The data is simple, as follows:
> Db.t2.find ();
{"Country": "China", "Province": "Sh", "userid": "A"}
{ "country": "China", "Province": "Sh", "userid": "B"}
{ "country": "China", "Province": "Sh", "userid": "A"}
{ "country": "China", "Province": "Sh", "userid": "C"}
{ "country": "China", "Province": "BJ", "userid": "Da"}
{ "country": "China", "Province": "BJ", "userid": "FA"}
The requirement is to count the number of userid under each country/province (the same userid is counted only once)

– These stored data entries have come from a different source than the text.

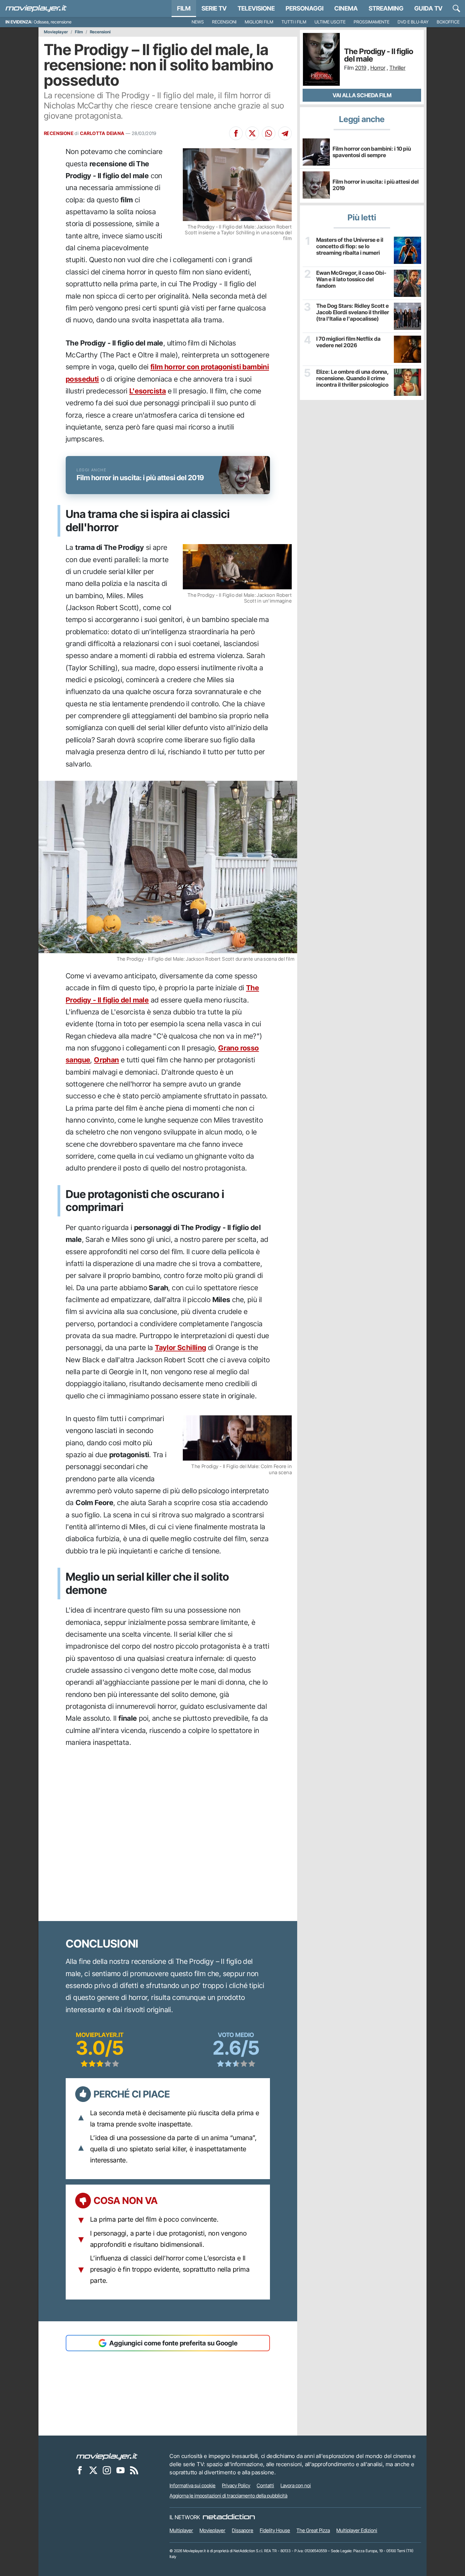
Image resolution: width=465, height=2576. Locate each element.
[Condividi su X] (252, 133)
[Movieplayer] (107, 2456)
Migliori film (259, 21)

The process is as follows.
First try this to count:
> db.t2.aggregate ([{$group: {"_id": {"Country": "$country", "Prov": "$province"}, "number": {$sum: 1}}])
But the result is wrong:
{"_id": {"Country": "China", "Prov": "BJ"}, "Number": 2}
{"_id": {"Country": "China", "Prov": "Sh"}, "Number": 4}
The reason for this is that statistics do not differentiate between the same userid (sh has two userid = A in the above data)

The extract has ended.